[Raw data Boundary: Start]
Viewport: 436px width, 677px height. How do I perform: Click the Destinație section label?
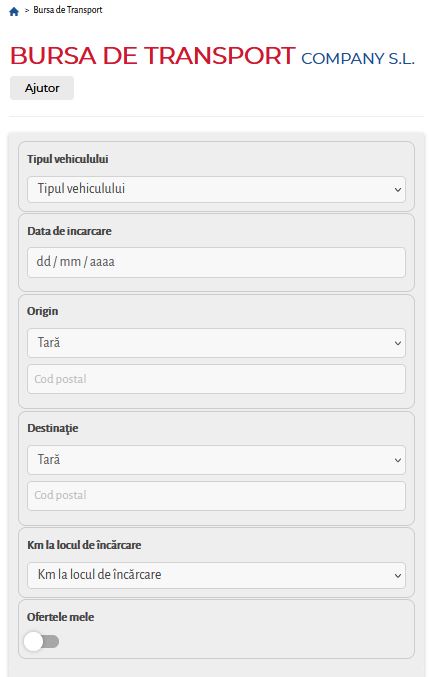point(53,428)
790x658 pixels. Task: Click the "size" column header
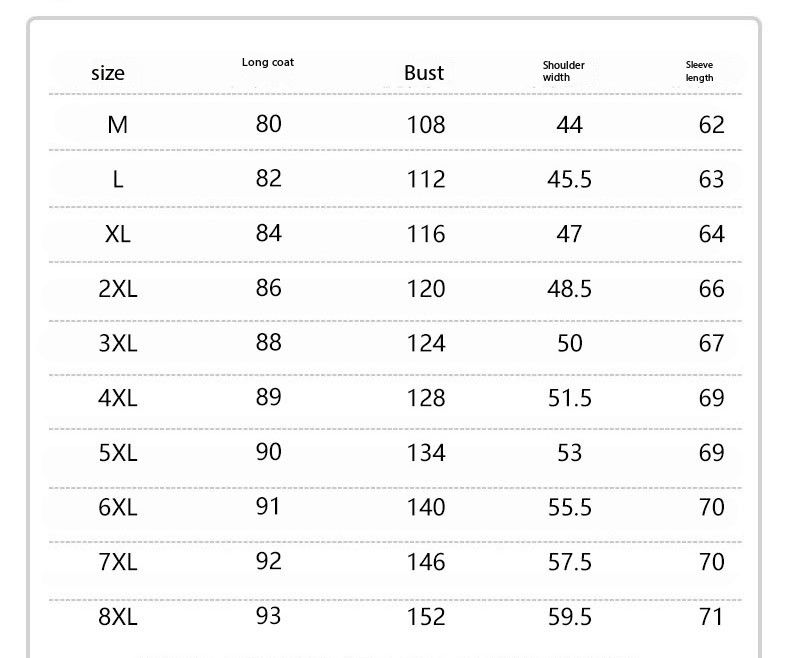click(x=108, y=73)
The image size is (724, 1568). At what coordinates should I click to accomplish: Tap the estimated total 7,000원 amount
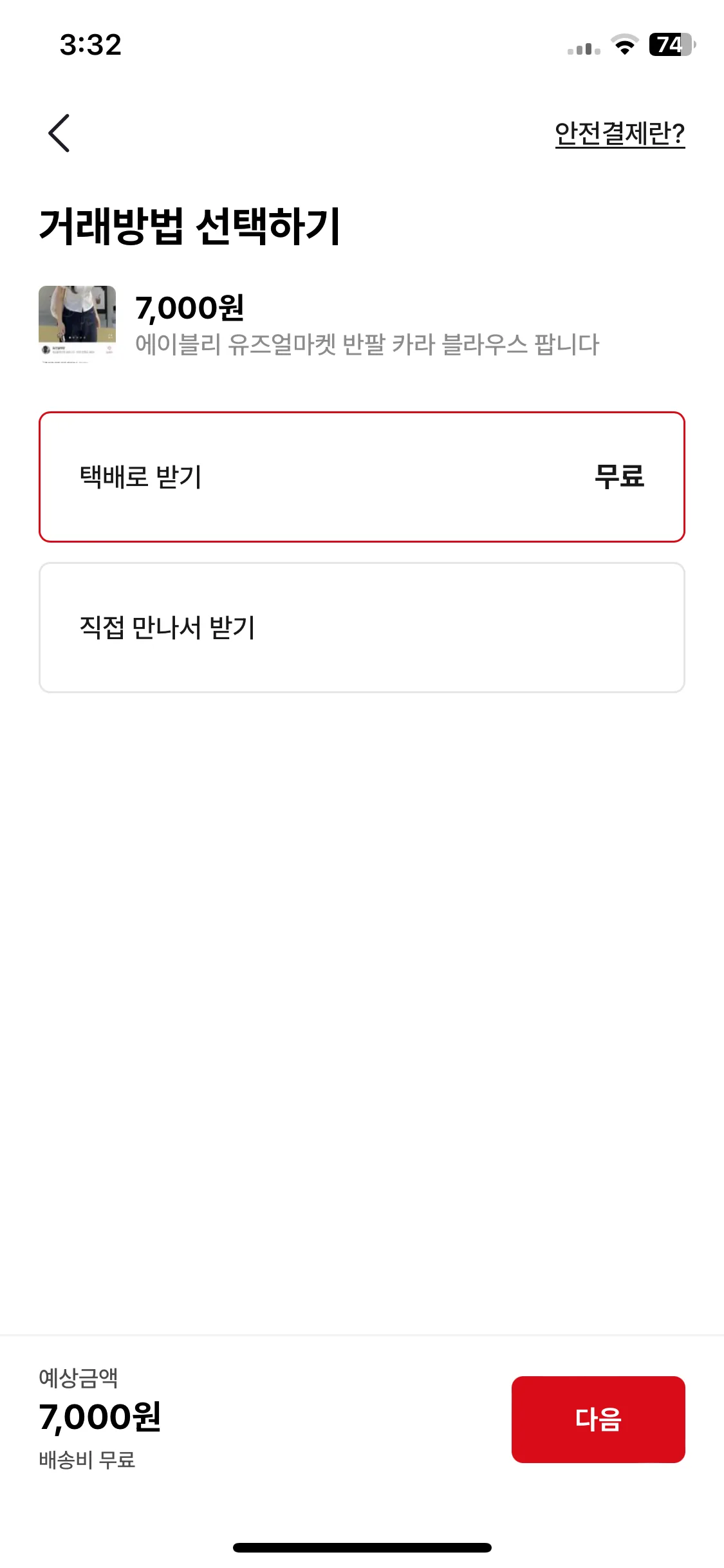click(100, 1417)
[Raw data Boundary: End]
**Problem**: Please transcribe all of the entries exactly and omit any picture they hold.

**Finished exercise**:
Viewport: 436px width, 677px height. How do I perform: Click the Destinație section label?
point(53,428)
790x658 pixels. Task: Click the "size" column header
click(x=108, y=73)
The image size is (724, 1568). At what coordinates should I click to accomplish: Tap the estimated total 7,000원 amount
click(100, 1417)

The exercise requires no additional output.